GCC 10 has been released; it adds a number of
newly implemented OpenMP 5.0 features on top of the GCC 9 release such as
use_device_addr clauses support,
if clause on
simd construct or partial support for the
declare variant directive, getting closer to full support
of the OpenMP 5.0 standard.
GCC 9 has been released and version 5.0 of the OpenMP specification is now partially supported in the C and C++ compilers. For details which features of OpenMP 5.0 are and which are not supported in the GCC 9 release see this mail.
The OpenMP v5.0 specification has been released.
GCC 7 has been released and version 4.5 of the OpenMP specification is now partially supported in the Fortran compiler; the largest missing item is structure element mapping.
GCC 6 has been released and version 4.5 of the OpenMP specification is now supported in the C and C++ compilers
The final OpenMP v4.5 specification has been released.
gomp-4_1-branch has been merged into
mainline, so GCC 6 and later will feature OpenMP v4.5 support for
C and C++.
Fortran OpenMP v4.0 support has been backported to
gcc-4_9-branch and will be available in the upcoming
GCC 4.9.1 release.
The last major part of Fortran OpenMP v4.0 support has been committed into mainline.
gomp-4_0-branch has been merged into
mainline, so GCC 4.9 and later will feature OpenMP v4.0 support for
C and C++.
The final OpenMP v4.0 specification has been released.
gomp-3_1-branch has been merged into
mainline, so GCC 4.7 and later will feature OpenMP v3.1 support.
The final OpenMP v3.1 specification has been released.
A draft of the OpenMP v3.1 specification has been released for
public review. The
gomp-3_1-branch branch has been
created and work began on implementing v3.1 support.
gomp-3_0-branch has been merged into
mainline, so GCC 4.4 and later will feature OpenMP v3.0 support.

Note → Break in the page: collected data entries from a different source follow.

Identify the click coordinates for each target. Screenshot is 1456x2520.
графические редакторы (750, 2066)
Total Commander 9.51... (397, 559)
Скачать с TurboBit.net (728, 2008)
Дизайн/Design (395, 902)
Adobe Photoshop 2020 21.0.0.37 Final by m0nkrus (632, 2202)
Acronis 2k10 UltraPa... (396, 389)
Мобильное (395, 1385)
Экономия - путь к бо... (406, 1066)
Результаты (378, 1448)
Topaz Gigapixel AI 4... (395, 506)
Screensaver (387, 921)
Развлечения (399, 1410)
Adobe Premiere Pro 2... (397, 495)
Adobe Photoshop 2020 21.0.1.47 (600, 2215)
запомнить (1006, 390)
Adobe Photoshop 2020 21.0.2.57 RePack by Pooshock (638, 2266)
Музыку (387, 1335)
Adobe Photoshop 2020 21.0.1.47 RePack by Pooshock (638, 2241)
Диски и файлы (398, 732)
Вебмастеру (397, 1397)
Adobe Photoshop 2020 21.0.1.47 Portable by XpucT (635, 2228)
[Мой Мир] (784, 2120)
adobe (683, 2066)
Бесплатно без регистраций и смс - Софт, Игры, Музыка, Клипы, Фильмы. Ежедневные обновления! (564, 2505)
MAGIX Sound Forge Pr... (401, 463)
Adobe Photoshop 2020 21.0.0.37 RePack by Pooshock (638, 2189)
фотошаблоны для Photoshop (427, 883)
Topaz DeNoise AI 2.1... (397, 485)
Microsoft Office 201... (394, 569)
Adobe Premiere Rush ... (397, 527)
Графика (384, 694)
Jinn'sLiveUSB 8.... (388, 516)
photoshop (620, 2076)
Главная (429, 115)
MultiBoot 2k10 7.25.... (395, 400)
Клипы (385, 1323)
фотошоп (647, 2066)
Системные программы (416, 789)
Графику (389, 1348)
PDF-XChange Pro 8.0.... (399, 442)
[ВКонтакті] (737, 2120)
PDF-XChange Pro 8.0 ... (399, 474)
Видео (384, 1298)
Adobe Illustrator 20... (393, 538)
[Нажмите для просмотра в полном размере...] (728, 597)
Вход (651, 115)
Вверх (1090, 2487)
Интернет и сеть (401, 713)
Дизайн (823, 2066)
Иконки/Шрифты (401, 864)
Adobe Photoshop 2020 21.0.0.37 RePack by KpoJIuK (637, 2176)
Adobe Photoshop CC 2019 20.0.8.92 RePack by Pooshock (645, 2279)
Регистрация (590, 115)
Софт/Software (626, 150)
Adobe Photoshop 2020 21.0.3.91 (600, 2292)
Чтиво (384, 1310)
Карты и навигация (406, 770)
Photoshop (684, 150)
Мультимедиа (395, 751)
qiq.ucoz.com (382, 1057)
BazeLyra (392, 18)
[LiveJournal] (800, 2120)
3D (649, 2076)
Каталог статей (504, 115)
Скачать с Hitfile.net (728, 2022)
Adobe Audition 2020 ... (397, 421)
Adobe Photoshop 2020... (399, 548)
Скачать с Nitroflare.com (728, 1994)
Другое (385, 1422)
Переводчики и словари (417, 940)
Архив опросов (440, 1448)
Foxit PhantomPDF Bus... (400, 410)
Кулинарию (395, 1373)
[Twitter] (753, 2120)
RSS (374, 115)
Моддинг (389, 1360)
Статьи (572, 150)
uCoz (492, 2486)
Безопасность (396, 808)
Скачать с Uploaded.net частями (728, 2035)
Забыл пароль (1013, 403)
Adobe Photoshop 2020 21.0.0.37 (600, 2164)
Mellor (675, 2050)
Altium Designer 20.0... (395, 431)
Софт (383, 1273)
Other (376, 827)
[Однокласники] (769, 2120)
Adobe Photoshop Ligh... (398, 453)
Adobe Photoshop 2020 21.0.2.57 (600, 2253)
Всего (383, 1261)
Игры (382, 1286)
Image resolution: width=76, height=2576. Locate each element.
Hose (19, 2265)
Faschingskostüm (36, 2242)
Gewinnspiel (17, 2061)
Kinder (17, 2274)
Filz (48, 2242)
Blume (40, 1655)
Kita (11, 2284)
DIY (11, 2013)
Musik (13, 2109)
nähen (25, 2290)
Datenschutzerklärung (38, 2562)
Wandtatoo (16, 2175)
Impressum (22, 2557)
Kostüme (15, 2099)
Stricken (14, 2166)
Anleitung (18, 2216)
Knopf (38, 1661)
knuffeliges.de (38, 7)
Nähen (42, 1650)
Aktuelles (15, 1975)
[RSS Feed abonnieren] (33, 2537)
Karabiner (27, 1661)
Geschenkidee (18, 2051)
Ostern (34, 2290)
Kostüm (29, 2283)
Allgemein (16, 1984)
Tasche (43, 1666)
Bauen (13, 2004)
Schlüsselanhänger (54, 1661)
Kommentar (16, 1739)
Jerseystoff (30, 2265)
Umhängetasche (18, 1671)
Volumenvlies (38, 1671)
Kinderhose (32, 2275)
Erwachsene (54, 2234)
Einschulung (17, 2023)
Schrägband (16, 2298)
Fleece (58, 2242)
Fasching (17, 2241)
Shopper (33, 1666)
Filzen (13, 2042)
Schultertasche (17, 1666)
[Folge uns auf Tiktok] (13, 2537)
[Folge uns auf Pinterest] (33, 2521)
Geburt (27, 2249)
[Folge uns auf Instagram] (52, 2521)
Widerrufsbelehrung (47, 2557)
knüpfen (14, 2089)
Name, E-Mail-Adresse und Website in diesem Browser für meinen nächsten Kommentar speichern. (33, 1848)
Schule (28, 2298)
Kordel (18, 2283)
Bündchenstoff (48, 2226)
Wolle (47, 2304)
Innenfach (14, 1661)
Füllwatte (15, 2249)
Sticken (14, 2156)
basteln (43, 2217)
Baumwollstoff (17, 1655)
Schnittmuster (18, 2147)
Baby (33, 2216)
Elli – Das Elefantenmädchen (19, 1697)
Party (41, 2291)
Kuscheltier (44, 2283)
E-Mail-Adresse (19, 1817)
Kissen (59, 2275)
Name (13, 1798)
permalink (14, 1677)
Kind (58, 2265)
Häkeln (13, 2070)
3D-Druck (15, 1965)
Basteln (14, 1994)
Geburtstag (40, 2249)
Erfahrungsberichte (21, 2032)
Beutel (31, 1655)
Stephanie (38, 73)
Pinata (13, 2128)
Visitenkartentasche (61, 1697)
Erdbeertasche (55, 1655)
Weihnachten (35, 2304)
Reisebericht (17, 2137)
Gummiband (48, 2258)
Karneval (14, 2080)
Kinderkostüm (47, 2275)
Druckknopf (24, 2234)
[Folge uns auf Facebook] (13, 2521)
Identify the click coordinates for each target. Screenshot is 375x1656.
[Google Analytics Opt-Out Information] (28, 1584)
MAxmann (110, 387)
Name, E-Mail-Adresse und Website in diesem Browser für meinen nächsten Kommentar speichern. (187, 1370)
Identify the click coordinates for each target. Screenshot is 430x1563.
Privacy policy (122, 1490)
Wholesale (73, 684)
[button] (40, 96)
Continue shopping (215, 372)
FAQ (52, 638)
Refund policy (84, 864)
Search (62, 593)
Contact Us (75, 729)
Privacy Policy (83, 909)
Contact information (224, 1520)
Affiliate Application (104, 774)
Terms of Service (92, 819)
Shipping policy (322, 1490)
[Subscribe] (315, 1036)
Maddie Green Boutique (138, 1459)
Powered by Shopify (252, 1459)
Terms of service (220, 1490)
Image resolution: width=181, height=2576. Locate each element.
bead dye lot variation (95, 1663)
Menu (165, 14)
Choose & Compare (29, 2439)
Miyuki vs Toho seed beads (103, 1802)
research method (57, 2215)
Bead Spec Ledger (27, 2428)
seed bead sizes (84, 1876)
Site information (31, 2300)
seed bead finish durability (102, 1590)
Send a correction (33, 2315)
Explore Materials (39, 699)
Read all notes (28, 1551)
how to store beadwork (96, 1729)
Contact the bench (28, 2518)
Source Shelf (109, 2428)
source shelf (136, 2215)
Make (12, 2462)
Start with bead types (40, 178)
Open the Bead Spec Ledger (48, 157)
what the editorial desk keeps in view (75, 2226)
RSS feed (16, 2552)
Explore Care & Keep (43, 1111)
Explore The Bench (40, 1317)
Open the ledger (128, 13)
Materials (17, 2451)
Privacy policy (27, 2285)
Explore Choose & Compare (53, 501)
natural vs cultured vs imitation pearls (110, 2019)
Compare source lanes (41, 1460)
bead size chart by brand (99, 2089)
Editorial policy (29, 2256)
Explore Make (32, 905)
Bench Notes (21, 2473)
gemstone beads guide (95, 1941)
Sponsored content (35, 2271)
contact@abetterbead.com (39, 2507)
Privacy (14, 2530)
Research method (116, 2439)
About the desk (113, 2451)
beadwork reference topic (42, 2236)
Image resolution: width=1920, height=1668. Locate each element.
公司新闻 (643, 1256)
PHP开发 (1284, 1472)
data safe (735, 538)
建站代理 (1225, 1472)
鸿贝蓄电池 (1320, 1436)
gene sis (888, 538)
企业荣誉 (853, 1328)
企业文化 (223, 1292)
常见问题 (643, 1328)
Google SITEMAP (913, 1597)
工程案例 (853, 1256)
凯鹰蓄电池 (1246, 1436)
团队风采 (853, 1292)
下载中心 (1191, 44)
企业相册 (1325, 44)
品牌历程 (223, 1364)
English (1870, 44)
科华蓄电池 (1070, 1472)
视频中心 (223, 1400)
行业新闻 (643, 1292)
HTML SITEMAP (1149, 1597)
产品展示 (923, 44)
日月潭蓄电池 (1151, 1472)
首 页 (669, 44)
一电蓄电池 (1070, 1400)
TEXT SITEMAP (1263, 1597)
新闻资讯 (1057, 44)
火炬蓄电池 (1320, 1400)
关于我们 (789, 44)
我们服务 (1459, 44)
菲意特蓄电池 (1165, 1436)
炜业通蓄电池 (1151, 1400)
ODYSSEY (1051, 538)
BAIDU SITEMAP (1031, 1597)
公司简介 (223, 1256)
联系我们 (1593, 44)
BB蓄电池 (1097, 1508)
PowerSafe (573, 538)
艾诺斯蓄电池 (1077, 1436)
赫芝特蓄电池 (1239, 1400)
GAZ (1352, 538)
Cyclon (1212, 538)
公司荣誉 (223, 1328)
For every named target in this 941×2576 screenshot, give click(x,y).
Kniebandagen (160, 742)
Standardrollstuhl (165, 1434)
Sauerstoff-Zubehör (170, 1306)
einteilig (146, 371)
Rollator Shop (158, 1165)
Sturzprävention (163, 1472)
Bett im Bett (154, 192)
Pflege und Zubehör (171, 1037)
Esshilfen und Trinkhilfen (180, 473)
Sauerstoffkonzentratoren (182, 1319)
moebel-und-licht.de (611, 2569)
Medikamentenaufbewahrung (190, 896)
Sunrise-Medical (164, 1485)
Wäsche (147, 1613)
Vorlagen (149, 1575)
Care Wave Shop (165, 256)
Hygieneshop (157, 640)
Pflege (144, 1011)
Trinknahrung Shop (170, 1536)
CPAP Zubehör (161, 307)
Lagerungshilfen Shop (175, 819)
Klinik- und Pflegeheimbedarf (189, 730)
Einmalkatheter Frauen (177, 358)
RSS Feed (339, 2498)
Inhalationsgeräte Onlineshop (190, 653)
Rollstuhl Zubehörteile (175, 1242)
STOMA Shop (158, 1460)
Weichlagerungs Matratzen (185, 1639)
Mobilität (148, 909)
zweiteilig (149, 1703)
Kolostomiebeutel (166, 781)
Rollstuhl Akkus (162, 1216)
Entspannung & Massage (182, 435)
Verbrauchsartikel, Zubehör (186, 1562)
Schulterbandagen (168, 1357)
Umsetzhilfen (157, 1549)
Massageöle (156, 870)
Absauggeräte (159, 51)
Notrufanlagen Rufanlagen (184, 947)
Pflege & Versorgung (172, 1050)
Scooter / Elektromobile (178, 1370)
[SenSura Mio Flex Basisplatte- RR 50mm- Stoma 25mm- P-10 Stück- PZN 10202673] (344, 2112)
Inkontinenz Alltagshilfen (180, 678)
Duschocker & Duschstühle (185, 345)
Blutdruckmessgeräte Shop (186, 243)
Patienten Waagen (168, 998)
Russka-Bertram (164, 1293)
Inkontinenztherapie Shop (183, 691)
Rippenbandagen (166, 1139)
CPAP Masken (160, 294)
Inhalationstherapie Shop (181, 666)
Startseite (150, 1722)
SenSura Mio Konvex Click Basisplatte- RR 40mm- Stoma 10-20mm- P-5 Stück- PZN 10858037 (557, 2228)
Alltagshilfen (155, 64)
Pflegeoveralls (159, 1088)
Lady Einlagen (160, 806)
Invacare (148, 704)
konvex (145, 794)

The final OpenMP v3.0 specification has been released.
Draft of the OpenMP v3.0 specification has been released for
public review, the
gomp-3_0-branch branch has been
created and work began on implementing v3.0 support.
The branch has been merged into mainline, so starting with GCC 4.2 the compiler supports the OpenMP v2.5 specification.
The branch is ready to be merged into mainline. All three front ends are functional and there should not be many corners of the standard left to implement. There are 5 main modules to merge into mainline: (1) runtime library, (2) code generation, (3) C front end, (4) C++ front end, and, (5) Fortran front end.
The runtime library is functionally complete. The syntax parsers for C, C++ and Fortran are complete, though there are still dusty corners with respect to semantic translation to be resolved. Adventurous users who don't mind the compiler crashing on every other source file are encouraged to begin filing bugs.